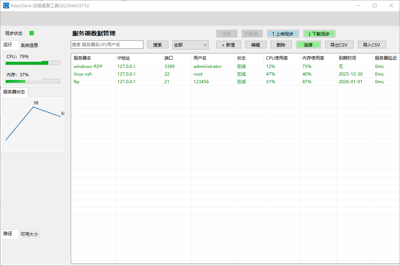The height and width of the screenshot is (266, 400).
Task: Click the green sync status indicator
Action: 31,33
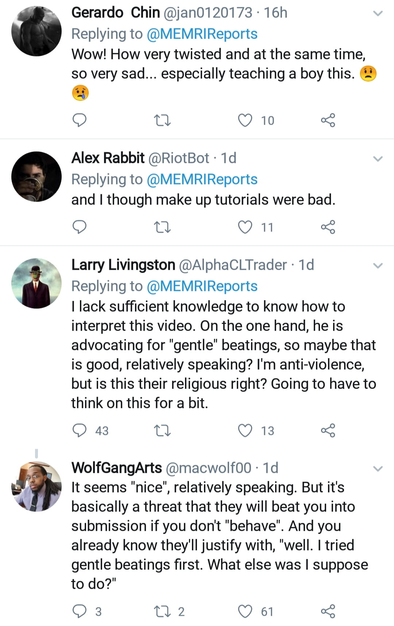Like Alex Rabbit's tweet with 11 likes
Screen dimensions: 394x626
[x=245, y=227]
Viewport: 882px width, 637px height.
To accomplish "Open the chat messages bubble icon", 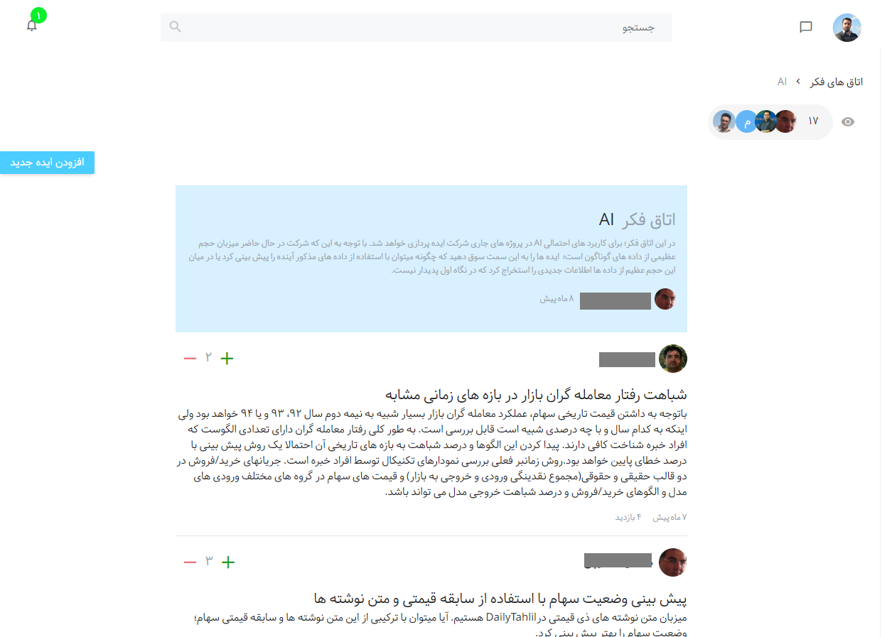I will tap(806, 27).
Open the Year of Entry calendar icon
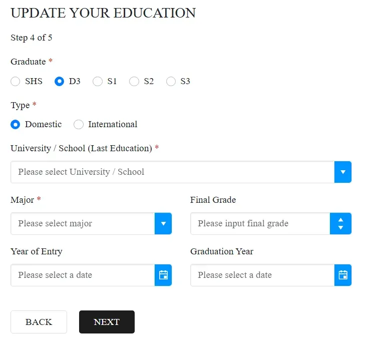Screen dimensions: 380x347 (x=163, y=275)
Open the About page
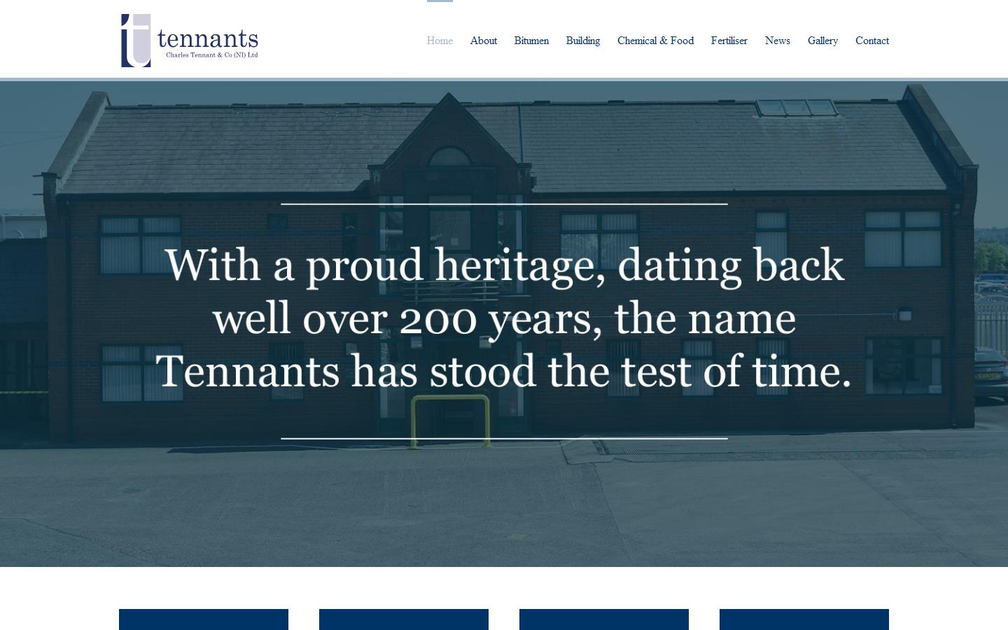Screen dimensions: 1008x630 tap(483, 41)
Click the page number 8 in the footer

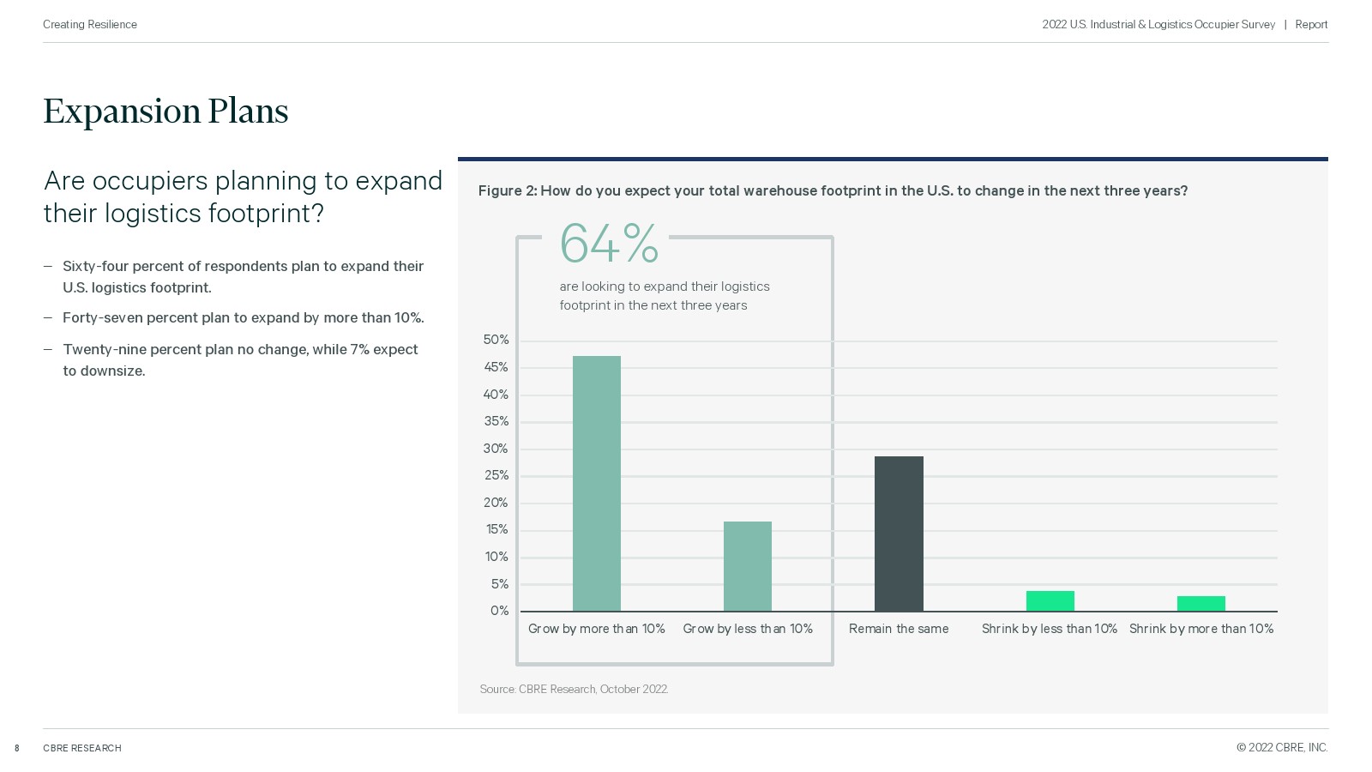(x=16, y=748)

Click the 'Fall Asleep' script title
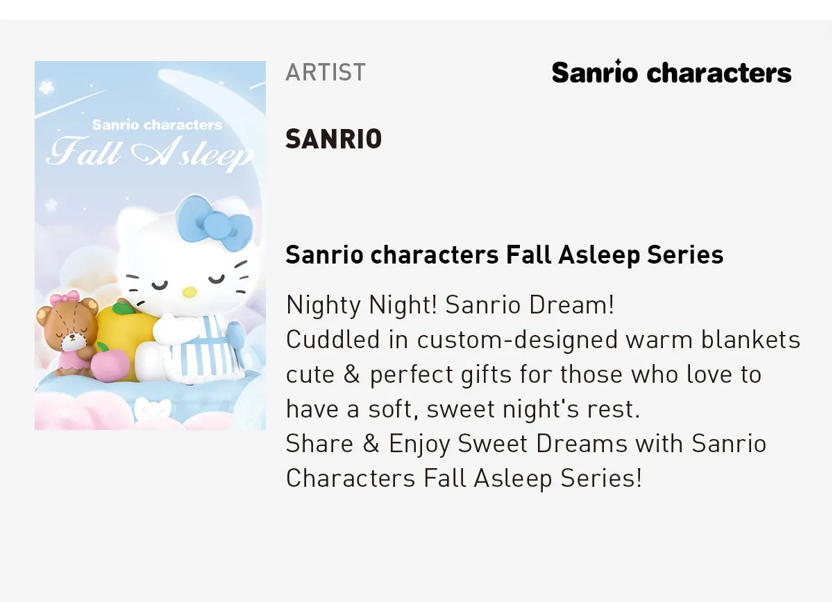(149, 153)
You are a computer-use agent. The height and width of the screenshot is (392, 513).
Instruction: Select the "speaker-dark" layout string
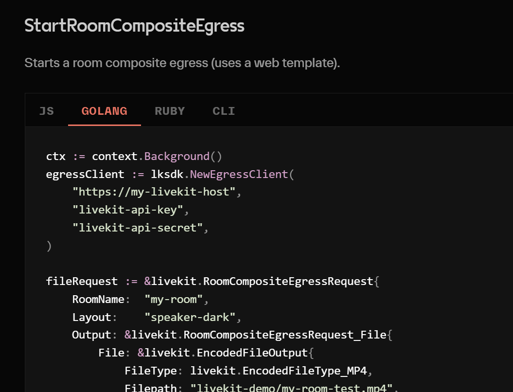[189, 317]
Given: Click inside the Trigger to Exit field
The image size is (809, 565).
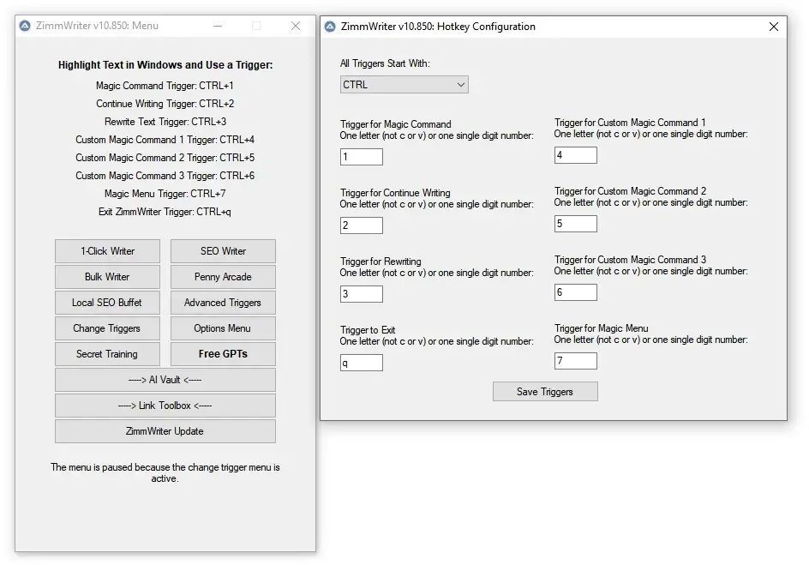Looking at the screenshot, I should pyautogui.click(x=361, y=362).
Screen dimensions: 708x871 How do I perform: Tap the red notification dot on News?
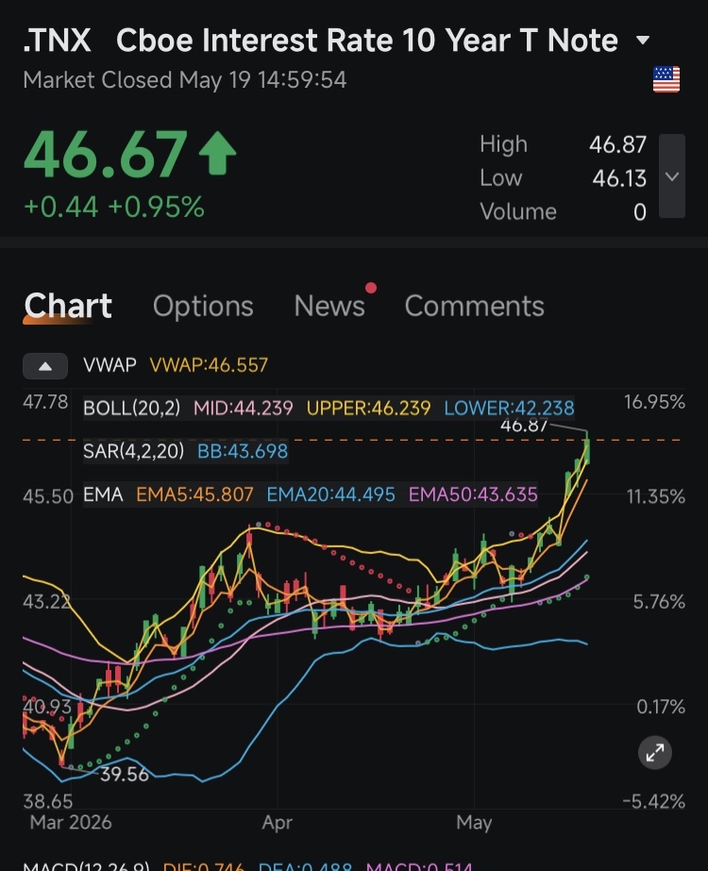click(371, 288)
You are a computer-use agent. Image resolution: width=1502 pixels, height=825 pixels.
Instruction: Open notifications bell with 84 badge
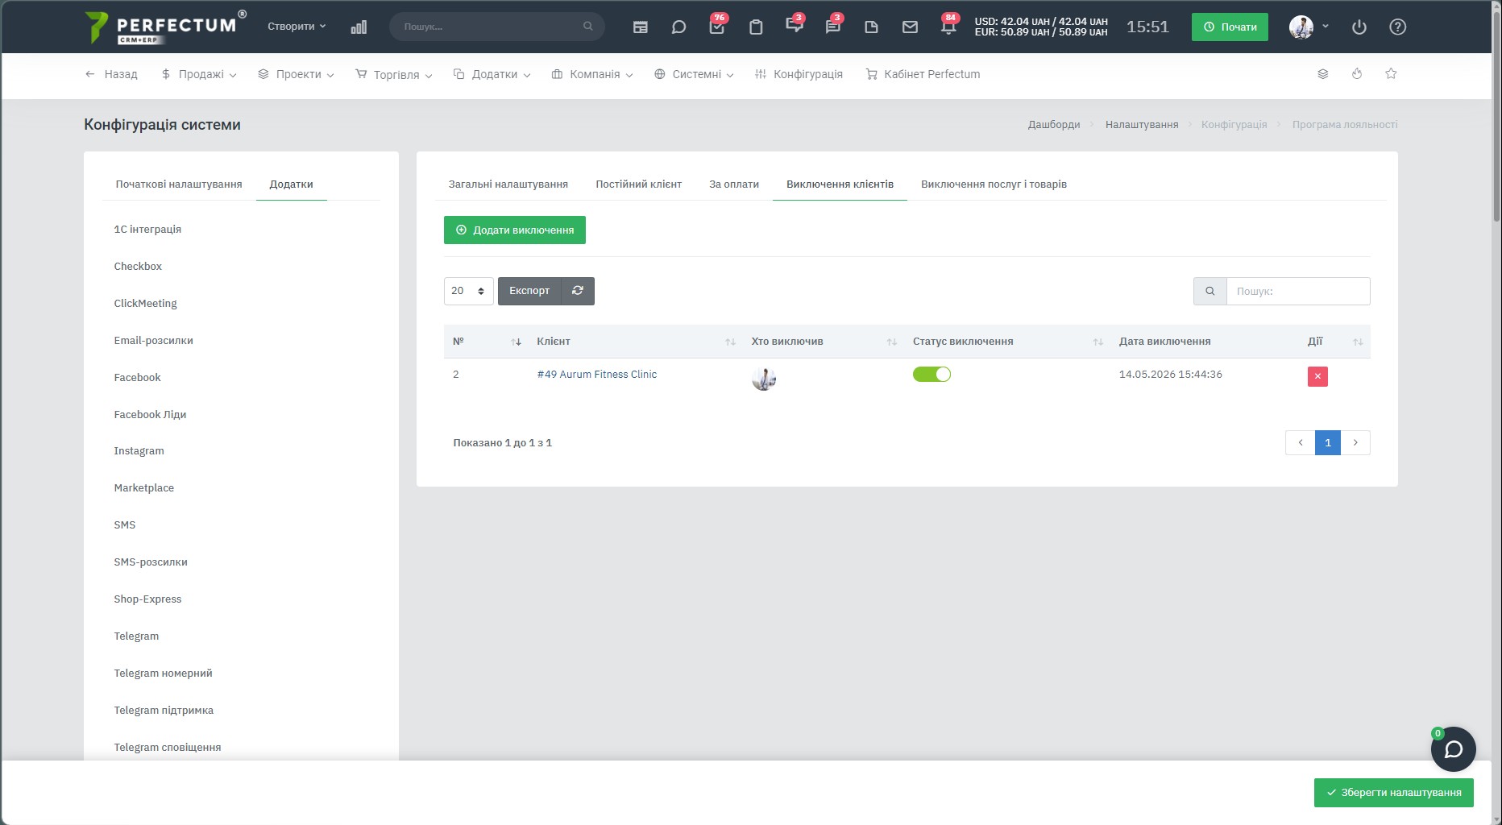point(948,27)
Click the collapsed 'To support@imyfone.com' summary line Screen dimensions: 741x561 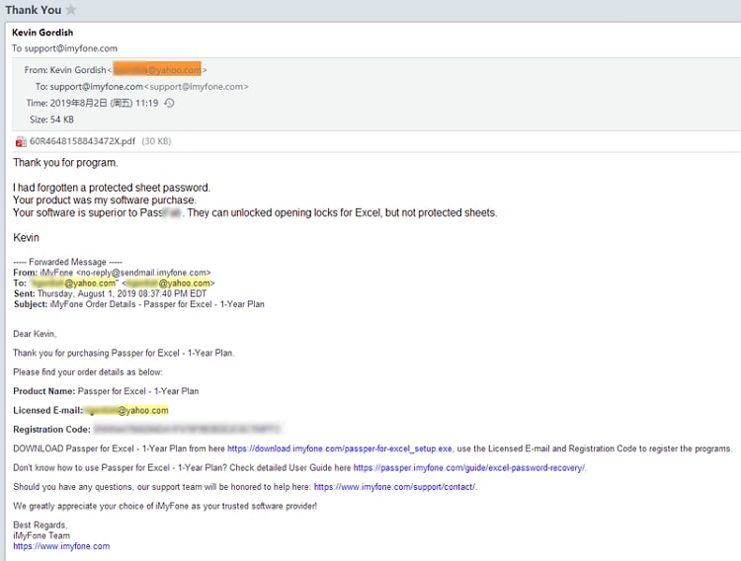coord(64,48)
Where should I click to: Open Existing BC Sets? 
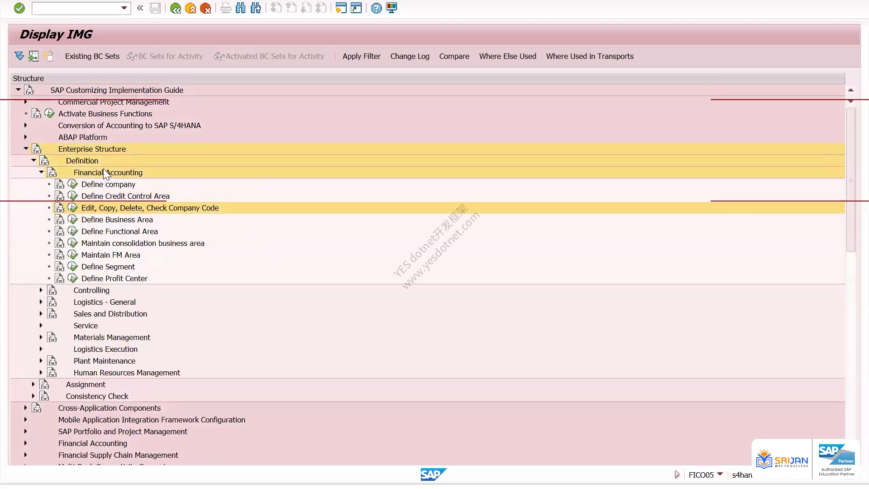(92, 56)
***
WHAT YOU ARE ASKED TO DO:
Find each line in the records above that contains "computer", and copy it.

ANSWER TO THIS EXERCISE:
You are a computer-use agent. The height and width of the screenshot is (392, 513).
You are a computer-use agent. Image resolution: width=1502 pixels, height=825 pixels.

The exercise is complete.